Computation and Data-Driven Discovery (C3D) Projects
Streaming Visualization for Performance Anomaly Detection
Machine learning (ML), especially deep learning (DL), has inspired a technical revolution with profound impacts on almost every application and research domain. However, more widespread adoption of this new technique is hindered by the lack of model interpretability and transparency. Thus, explainable artificial intelligence (xAI) has become an important research topic, while a variety of methods and tools have been proposed to “open the black box” and make AI models more explainable, trustworthy, and controllable. Either interactive visualization systems or individual explanation building blocks are presented. In this project, we are adopting a number of innovative approaches, addressing both perspectives.
VisMAL: This work presents a visualization system designed for domain scientists to visually understand their deep learning model (convolutional neural networks, or CNNs) of extracting multiple attributes in x-ray scattering images. The system focuses on studying the model behaviors related to multiple structural attributes. It allows users to explore the images in the feature space, the classification output of different attributes, with respect to the actual attributes labeled by domain scientists. Abundant interactions allow users to flexibly select instance images, their clusters, and compare them visually in detail.

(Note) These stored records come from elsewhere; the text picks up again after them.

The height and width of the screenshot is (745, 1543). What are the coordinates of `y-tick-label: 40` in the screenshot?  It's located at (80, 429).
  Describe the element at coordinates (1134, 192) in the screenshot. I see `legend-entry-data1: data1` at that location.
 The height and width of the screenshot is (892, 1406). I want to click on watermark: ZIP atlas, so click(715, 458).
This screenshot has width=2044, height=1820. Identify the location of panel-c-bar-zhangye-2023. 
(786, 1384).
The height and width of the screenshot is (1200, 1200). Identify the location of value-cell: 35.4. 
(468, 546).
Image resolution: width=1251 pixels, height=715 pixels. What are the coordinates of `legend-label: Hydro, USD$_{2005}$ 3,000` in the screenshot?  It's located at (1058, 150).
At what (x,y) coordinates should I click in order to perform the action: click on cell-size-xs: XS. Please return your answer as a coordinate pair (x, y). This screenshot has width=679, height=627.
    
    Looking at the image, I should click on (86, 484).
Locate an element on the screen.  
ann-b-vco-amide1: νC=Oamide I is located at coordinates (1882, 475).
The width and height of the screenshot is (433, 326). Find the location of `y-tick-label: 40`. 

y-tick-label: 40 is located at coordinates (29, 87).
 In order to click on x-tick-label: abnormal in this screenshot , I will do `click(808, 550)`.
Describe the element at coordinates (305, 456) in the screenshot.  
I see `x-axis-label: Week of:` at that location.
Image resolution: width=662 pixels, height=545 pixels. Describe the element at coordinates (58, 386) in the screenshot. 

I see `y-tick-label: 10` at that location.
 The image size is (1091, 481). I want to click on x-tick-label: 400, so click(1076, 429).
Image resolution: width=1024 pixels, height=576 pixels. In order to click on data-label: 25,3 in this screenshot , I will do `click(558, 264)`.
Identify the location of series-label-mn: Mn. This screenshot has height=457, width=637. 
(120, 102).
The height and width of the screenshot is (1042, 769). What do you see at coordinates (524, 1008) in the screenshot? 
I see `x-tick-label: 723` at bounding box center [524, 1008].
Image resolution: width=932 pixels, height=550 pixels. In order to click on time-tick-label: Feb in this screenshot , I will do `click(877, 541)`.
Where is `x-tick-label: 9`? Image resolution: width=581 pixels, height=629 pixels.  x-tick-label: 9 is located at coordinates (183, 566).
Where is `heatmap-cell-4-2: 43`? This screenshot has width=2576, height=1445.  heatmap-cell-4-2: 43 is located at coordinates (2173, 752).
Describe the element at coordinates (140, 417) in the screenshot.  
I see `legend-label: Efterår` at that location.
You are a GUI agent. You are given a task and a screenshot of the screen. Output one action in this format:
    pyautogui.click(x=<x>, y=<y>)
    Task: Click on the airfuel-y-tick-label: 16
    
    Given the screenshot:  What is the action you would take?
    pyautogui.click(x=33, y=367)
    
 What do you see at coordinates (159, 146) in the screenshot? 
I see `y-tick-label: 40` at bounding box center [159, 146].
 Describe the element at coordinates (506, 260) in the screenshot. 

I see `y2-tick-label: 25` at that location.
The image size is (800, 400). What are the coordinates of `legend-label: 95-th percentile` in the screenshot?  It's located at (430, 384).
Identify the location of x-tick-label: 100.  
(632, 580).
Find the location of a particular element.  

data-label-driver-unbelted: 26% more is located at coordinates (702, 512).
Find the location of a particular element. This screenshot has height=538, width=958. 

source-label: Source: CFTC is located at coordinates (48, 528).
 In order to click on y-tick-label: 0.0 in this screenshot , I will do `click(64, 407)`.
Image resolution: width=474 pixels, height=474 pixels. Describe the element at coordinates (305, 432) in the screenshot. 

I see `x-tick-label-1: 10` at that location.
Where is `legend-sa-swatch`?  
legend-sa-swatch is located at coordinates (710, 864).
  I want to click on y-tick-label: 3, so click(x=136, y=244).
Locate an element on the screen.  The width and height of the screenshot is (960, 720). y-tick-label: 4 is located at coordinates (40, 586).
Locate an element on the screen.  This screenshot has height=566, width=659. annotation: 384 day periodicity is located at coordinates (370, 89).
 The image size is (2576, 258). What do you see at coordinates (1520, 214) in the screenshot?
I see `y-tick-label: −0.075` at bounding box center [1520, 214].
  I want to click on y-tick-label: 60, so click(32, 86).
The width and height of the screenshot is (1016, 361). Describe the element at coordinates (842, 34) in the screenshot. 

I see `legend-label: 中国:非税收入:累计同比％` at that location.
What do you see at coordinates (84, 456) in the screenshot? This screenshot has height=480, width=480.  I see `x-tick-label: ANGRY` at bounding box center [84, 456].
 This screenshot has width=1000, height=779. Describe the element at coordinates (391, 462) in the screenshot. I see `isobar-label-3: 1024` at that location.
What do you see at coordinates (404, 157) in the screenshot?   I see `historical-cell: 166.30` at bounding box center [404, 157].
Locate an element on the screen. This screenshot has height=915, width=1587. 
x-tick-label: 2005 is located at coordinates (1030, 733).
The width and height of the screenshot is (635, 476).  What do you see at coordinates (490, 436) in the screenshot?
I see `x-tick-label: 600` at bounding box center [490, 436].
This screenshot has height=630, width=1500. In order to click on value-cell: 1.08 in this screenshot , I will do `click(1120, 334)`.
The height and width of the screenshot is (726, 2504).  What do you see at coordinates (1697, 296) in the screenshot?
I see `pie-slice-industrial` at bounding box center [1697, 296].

VisLRP: Layer-wise Relevance Propagation (LRP) methods are widely used to explain deep neural networks (DNNs), especially in the computer vision field for interpreting the prediction results of CNNs. Multiple LRP variations use a set of relevance backpropagation rules with various parameters. Moreover, composite LRPs apply different rules on segments of CNN layers. These features impose significant challenge for users to design, explore, and find suitable LRP models. In this work, we are developing a visual model designer, named VisLRP, which helps LRP designers and students efficiently perform these tasks.
Polarized LRP for GAN: This preliminary research focuses on understanding the behaviors of one of the network’s major components, the Discriminator, which plays a vital role but often is overlooked. Specifically, we propose an enhanced LRP algorithm, called Polarized-LRP. It generates a heatmap-based visualization, highlighting the area in the input image that contributes to the network decision. It consists of two parts: a positive contribution heatmap for the images classified as “ground truth” and a negative contribution heatmap for the ones classified as “generated.” As a use case, we have chosen the field of astronomy, specifically the deblending of two overlapping galaxy images via a branched generative adversarial network (GAN) model. Using the Galaxy Zoo dataset, we demonstrate that our method clearly reveals the attention areas of the Discriminator to differentiate generated galaxy images from ground truth images and outperforms the original LRP method. To connect the Discriminator’s impact on the Generator, we also visualize the attention shift of the Generator across the training process.
Feature Importance Methods for a Climate Surrogate Model This study uses a class of post hoc local explanation methods, i.e., feature importance methods for “understanding”' a deep learning emulator of climate. Specifically, we consider a multiple-input/single-output emulator that uses a DenseNet encoder-decoder architecture and is trained to predict interannual variations of sea surface temperature (SST) at one-, six-, and nine-month lead times using the preceding 36 months of (appropriately filtered) SST data. First, feature importance methods are employed for individual predictions to spatiotemporally identify input features that are important for model prediction at chosen geographical regions and prediction lead times. The second step examines the behavior of feature importance in a generalized way by considering an aggregation of the importance heatmaps over training samples. An analysis showed that: 1) the climate emulator’s prediction at any geographical location depends dominantly on a small neighborhood around it; 2) the longer the prediction lead time, the further back the “importance'” extends; and 3) to leading order, the temporal decay of “importance” is independent of geographical location. An ablation experiment has been adopted to verify these findings. From the perspective of climate dynamics, these results suggest a dominant role for local processes and a negligible one for remote teleconnections at the spatial and temporal scales to consider. From the perspective of network architecture, the spatiotemporal relations between the inputs and outputs suggest potential model refinements are needed.